[Passage given]
I am harmonizing a Mozart soprano melody with a musical friend. Now, I could scour the internet for a week trying to figure this out, but I figured I would instead ask the music.stackexchange Gods first to greater effect.
I am having trouble wrapping my brain around counterpoint dissonance handling, specifically in the correct designation of “strong” and “weak” beats.
This is where I am so far with the harmonization. In second species counterpoint, you have two half notes per measure, and the second half note can hold a dissonance. Now, this piece is in 4/4, but if the chord changes are occurring twice per measure, beat 3 there could theoretically hold a dissonance? Measure 2 changes chords twice like this. (Note that there is no dissonance in this measure but I'm bringing it up to compare it with measure 4.)
In the 4th measure, you have chord changes that are occurring on the 3rd and 4th beat. Please notice that I do indeed have a dissonance on beat 3 and this is where I'm lost...
Now, if this is 3rd species, where there are 4 beats in a measure, the 3rd beat is strong(ish) and not fitting for a dissonance.
So measure 4's dissonance on beat 3 is correct in 2nd species, but wrong in 3rd?
Can individual measures be treated as quadruple meter and some in duple depending on the chord changes?
Can someone provide me some insight?
Thanks to Heather S. and some reading I've been doing, I think I've come up with my own answer to this problem.
Now, what I didn't realize before and what I realize now is that there are two aspects to this whole "strong beat/weak beat" issue.
1. Strength/weakness as related to the meter of the piece/measure.
Ex: 4/4: First and 3rd beats are strong. 2/4: First beat is strong etc.
2. Strength/weakness as related to note(s) against a note in different ratios.
Ex: 2 notes against 1: first note is strong, 4 notes against 1: first and 3rd notes are strong etc.
This has helped me to understand the issue, because I wasn't able to separate the two aspects previously.
Now, I also believe I have the answer to best applying these ideas...
In Alfred Mann's intro in his translation of Fux's Gradus Ad Parnassum, he basically spells out one of the main goals of counterpoint: balance.
So, whatever you choose to do in terms of applying dissonance in meter and note-against-note situations, your main goal is creating balance in your music.
Thanks for all who helped.!
Edit for Michael:
Michael thank you again for your responses!
Please take this image for example:
I have altered some things in the first few measures to better help explain my point.
For starters, I know a first inversion tonic chord is poorly placed so early, but I only did it for the sake of allowing a passing 6/4 V chord.

[Requirements]
[1] What main goal of counterpoint does Alfred Mann's introduction spell out, according to the counterpoint post?
[2] Please give a part of the counterpoint post again, starting at the words "Ex: 2 notes" and stopping after "explain my point.", with "balance" swapped out for "equilibrium".
The rows after this point are separate material and have no connection to the counterpoint post.

[Information provided]
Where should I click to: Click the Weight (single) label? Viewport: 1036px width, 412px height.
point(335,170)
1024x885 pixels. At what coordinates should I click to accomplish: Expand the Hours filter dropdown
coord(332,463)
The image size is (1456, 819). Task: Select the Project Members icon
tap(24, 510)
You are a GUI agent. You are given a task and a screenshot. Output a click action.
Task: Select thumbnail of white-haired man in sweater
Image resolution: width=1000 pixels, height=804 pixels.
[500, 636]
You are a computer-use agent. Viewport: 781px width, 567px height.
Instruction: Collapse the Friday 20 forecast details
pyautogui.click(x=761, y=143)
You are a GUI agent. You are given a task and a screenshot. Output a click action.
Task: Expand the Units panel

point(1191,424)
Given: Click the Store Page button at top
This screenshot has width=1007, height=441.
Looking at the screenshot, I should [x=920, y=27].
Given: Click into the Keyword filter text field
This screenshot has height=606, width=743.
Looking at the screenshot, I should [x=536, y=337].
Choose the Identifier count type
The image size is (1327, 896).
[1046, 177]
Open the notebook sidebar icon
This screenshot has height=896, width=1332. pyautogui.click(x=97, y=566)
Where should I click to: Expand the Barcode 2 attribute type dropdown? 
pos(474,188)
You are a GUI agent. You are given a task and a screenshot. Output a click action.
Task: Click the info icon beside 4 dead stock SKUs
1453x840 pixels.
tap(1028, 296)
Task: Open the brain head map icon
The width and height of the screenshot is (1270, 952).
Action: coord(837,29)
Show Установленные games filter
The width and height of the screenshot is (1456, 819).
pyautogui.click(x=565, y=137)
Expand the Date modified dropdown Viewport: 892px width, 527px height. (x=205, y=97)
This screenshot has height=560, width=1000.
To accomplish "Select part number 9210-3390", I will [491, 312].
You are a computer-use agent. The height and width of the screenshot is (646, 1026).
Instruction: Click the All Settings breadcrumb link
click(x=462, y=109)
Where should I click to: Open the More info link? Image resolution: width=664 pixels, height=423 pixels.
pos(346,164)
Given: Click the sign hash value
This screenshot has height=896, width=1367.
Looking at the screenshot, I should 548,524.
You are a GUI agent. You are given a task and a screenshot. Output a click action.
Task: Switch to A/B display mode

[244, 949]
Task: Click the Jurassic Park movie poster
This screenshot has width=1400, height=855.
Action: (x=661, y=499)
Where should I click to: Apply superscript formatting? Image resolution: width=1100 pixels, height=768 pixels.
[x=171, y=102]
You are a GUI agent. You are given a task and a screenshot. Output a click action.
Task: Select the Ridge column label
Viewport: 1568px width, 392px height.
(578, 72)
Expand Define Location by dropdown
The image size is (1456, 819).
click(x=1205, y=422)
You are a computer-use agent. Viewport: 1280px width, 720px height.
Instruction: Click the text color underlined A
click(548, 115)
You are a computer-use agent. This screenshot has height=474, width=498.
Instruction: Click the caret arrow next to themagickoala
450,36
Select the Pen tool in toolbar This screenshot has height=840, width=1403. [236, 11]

[Responses]
[1] Balance.

[2]
Ex: 2 notes against 1: first note is strong, 4 notes against 1: first and 3rd notes are strong etc.
This has helped me to understand the issue, because I wasn't able to separate the two aspects previously.
Now, I also believe I have the answer to best applying these ideas...
In Alfred Mann's intro in his translation of Fux's Gradus Ad Parnassum, he basically spells out one of the main goals of counterpoint: equilibrium.
So, whatever you choose to do in terms of applying dissonance in meter and note-against-note situations, your main goal is creating equilibrium in your music.
Thanks for all who helped.!
Edit for Michael:
Michael thank you again for your responses!
Please take this image for example:
I have altered some things in the first few measures to better help explain my point.